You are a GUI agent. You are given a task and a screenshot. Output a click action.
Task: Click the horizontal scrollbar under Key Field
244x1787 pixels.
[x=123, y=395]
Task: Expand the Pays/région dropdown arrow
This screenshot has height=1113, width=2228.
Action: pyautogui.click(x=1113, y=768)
__________________________________________________
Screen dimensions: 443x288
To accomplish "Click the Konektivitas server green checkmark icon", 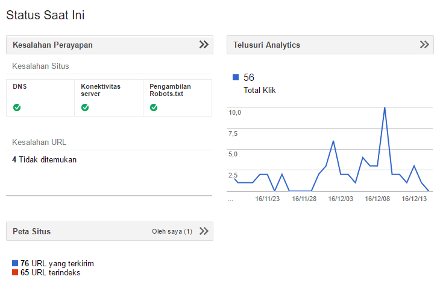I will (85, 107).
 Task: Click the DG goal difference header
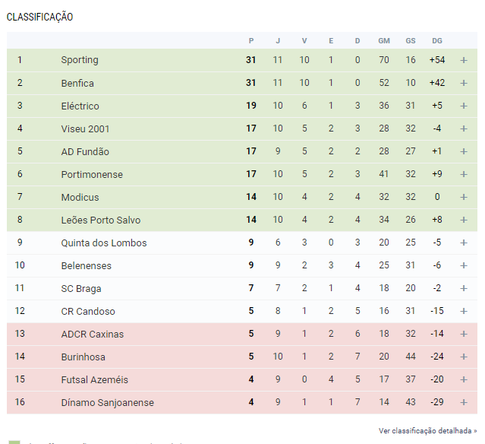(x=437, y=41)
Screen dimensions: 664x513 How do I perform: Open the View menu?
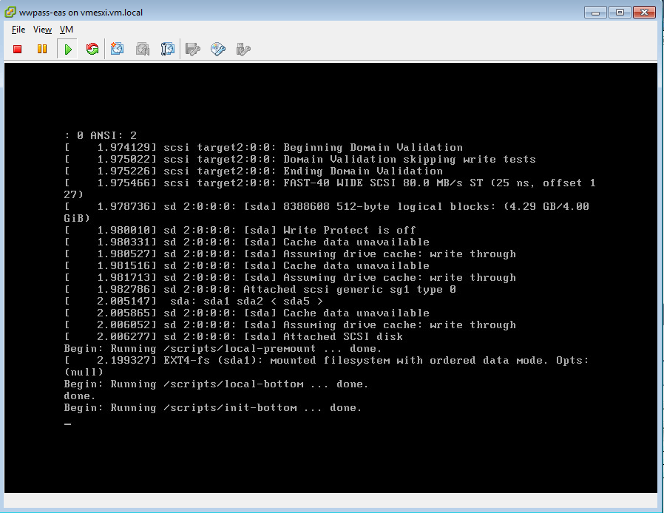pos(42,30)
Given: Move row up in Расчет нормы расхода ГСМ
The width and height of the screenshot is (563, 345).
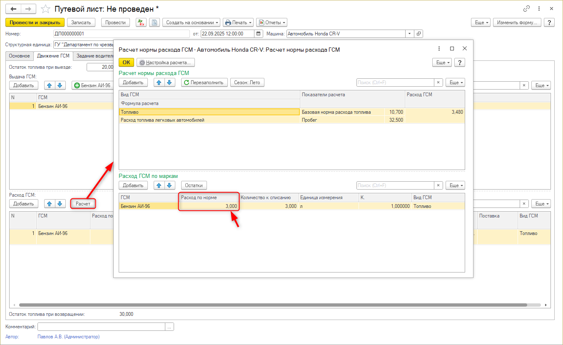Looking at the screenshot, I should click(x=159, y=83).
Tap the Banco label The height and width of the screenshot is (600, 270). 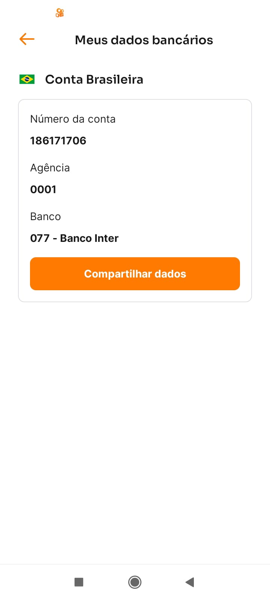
__________________________________________________
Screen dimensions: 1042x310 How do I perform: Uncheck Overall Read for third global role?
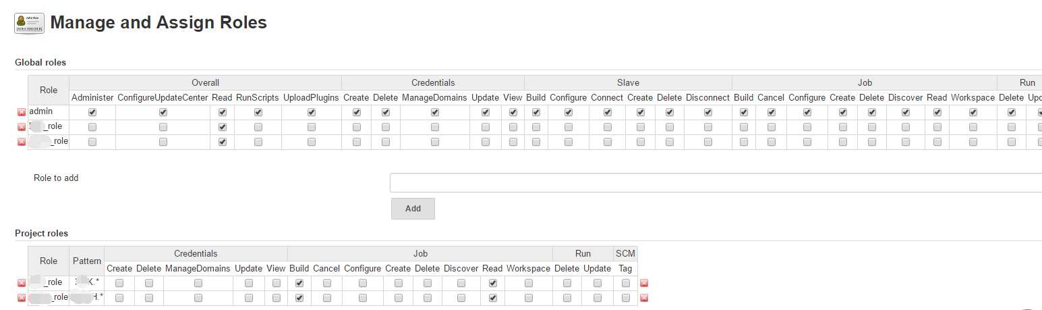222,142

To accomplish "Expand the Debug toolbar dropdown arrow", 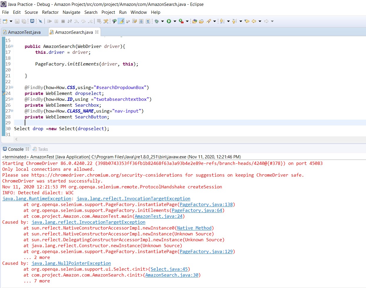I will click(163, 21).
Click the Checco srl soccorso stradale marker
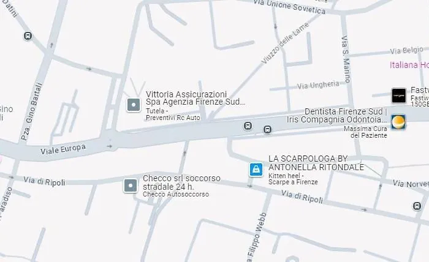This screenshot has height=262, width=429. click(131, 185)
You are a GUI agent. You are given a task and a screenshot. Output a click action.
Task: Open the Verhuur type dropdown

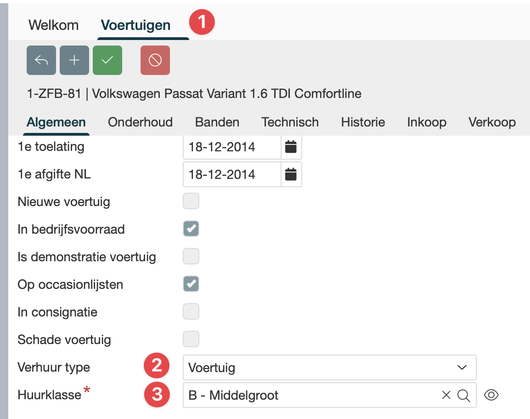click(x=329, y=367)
__________________________________________________
ASSIGNMENT » Print nothing except the lines above from the one containing "The width and" down to the one containing "Tap the Banco", both included, exactly as written and free of pictures.

ANSWER SPACE »
The width and height of the screenshot is (563, 345).
Looking at the screenshot, I should click(x=159, y=83).
Tap the Banco label The height and width of the screenshot is (600, 270). 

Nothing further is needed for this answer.